## Information
====
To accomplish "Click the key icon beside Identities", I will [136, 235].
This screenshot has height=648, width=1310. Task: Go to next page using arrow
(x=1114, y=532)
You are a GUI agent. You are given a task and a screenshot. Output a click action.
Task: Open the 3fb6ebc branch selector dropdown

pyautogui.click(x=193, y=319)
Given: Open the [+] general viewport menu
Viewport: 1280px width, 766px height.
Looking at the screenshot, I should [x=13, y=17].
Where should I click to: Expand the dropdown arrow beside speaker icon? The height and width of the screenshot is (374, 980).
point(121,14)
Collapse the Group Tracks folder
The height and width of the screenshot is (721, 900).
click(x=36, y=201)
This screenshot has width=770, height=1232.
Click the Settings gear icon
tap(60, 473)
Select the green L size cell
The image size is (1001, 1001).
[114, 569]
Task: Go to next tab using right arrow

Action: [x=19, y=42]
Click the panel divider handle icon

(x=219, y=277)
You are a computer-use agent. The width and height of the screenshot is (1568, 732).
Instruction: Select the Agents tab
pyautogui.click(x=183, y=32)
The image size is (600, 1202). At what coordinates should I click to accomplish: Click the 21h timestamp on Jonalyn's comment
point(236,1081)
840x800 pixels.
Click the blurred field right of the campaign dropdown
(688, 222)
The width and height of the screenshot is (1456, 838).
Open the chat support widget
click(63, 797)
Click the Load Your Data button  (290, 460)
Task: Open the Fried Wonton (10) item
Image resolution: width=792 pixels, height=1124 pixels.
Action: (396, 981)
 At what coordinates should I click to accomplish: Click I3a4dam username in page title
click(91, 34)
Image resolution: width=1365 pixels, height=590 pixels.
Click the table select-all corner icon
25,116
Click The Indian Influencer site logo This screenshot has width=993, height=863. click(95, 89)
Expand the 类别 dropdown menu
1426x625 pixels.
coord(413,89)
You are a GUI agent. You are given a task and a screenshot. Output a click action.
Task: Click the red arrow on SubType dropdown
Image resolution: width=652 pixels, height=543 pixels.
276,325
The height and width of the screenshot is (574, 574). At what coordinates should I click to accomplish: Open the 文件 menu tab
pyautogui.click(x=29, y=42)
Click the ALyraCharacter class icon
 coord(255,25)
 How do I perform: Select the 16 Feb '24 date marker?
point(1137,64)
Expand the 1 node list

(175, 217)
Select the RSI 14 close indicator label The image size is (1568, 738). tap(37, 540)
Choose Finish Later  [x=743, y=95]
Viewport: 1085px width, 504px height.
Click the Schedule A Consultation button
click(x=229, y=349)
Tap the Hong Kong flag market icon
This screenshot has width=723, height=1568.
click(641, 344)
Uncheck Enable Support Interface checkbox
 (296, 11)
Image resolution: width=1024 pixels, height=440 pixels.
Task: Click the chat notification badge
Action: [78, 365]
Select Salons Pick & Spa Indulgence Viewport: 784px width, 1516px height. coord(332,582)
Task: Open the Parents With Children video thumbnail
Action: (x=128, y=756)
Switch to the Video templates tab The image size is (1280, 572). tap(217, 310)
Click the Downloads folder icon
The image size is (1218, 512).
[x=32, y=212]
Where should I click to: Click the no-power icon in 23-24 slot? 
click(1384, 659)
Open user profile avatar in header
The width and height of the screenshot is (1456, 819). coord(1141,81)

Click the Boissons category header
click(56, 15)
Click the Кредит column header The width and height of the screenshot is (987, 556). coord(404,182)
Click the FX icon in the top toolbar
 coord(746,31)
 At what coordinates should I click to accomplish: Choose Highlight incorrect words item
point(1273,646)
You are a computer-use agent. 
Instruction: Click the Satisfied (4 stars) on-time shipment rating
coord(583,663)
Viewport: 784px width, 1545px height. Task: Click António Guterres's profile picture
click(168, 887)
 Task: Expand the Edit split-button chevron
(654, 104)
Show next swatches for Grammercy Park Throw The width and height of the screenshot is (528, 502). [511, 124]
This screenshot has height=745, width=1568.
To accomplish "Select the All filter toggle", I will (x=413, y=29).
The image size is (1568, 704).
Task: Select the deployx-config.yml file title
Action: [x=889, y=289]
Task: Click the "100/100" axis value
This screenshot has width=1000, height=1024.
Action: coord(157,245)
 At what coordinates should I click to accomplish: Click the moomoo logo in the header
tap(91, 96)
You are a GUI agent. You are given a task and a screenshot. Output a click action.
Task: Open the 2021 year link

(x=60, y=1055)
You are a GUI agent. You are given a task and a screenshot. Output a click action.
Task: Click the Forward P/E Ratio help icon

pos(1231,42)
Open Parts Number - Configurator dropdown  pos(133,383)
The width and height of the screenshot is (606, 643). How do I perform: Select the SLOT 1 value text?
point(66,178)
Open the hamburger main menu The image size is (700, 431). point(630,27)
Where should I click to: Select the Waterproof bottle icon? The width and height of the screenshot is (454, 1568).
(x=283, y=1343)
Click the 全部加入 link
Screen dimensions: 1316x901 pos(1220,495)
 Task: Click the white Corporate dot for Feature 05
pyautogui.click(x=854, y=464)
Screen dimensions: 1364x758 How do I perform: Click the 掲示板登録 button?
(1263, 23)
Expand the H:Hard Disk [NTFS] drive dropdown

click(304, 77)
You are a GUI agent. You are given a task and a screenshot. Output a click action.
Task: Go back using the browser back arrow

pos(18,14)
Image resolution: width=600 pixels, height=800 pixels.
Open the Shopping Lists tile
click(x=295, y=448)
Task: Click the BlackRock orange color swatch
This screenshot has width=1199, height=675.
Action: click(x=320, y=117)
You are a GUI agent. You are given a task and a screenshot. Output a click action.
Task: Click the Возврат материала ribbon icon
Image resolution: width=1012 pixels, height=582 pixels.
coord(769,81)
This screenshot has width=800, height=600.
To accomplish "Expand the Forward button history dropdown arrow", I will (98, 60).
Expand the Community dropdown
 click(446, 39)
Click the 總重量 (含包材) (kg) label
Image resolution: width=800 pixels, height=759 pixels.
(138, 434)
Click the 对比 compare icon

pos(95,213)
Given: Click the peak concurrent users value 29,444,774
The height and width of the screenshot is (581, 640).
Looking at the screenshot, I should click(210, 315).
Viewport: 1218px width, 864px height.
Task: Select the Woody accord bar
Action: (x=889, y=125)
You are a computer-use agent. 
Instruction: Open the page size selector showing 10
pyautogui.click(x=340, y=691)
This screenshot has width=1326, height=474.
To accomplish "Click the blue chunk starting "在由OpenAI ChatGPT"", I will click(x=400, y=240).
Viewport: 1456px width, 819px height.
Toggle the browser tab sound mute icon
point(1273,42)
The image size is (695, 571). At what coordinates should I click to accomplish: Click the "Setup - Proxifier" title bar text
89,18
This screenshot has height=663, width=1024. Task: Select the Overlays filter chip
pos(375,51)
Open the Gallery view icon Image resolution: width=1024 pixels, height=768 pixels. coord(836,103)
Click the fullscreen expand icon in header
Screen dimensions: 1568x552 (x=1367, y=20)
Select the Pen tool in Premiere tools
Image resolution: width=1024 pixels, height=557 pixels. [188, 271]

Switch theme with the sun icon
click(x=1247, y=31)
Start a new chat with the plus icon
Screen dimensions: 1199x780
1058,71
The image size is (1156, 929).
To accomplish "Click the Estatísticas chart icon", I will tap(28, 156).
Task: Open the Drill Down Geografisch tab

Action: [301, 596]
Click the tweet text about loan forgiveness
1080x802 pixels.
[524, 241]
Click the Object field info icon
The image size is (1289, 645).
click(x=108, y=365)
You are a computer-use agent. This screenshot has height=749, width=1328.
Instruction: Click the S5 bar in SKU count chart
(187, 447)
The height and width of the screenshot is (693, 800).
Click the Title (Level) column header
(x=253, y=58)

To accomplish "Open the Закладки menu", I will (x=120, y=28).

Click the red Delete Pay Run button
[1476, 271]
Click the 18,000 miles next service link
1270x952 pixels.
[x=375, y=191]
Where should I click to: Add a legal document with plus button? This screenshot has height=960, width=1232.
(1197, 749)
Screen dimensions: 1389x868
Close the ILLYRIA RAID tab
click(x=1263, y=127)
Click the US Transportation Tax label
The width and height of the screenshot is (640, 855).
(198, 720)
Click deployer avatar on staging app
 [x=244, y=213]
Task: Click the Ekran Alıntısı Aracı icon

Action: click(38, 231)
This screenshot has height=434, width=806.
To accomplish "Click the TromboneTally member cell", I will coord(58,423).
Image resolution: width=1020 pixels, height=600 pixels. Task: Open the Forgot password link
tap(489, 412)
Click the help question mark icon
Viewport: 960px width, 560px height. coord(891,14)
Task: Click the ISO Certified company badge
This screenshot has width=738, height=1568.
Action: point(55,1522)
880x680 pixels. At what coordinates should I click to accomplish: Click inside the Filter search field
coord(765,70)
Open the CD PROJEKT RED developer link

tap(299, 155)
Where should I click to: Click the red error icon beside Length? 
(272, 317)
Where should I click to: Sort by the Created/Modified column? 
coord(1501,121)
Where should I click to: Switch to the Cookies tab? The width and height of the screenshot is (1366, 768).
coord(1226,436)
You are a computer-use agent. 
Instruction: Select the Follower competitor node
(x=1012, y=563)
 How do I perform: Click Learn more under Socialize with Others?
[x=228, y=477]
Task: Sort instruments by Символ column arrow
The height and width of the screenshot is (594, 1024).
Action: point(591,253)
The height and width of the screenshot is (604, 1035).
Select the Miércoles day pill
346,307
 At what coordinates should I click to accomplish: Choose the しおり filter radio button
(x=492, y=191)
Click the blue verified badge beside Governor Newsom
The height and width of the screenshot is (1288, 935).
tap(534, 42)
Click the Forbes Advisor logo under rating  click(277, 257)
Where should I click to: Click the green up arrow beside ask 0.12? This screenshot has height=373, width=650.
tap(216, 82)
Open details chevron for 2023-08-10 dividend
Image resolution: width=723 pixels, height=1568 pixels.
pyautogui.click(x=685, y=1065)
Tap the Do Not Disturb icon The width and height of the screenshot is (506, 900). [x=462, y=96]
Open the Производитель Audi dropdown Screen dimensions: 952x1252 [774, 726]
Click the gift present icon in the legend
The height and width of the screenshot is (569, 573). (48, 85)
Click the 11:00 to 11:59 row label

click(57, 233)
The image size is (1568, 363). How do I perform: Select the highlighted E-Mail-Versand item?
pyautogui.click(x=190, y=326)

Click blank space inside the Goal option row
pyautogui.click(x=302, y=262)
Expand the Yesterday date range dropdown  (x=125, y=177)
====
## Exercise details
Copy out each line from the listing that contains the string "blue".

## Task result
To accomplish "Click the blue chunk starting "在由OpenAI ChatGPT"", I will click(x=400, y=240).
Click the blue verified badge beside Governor Newsom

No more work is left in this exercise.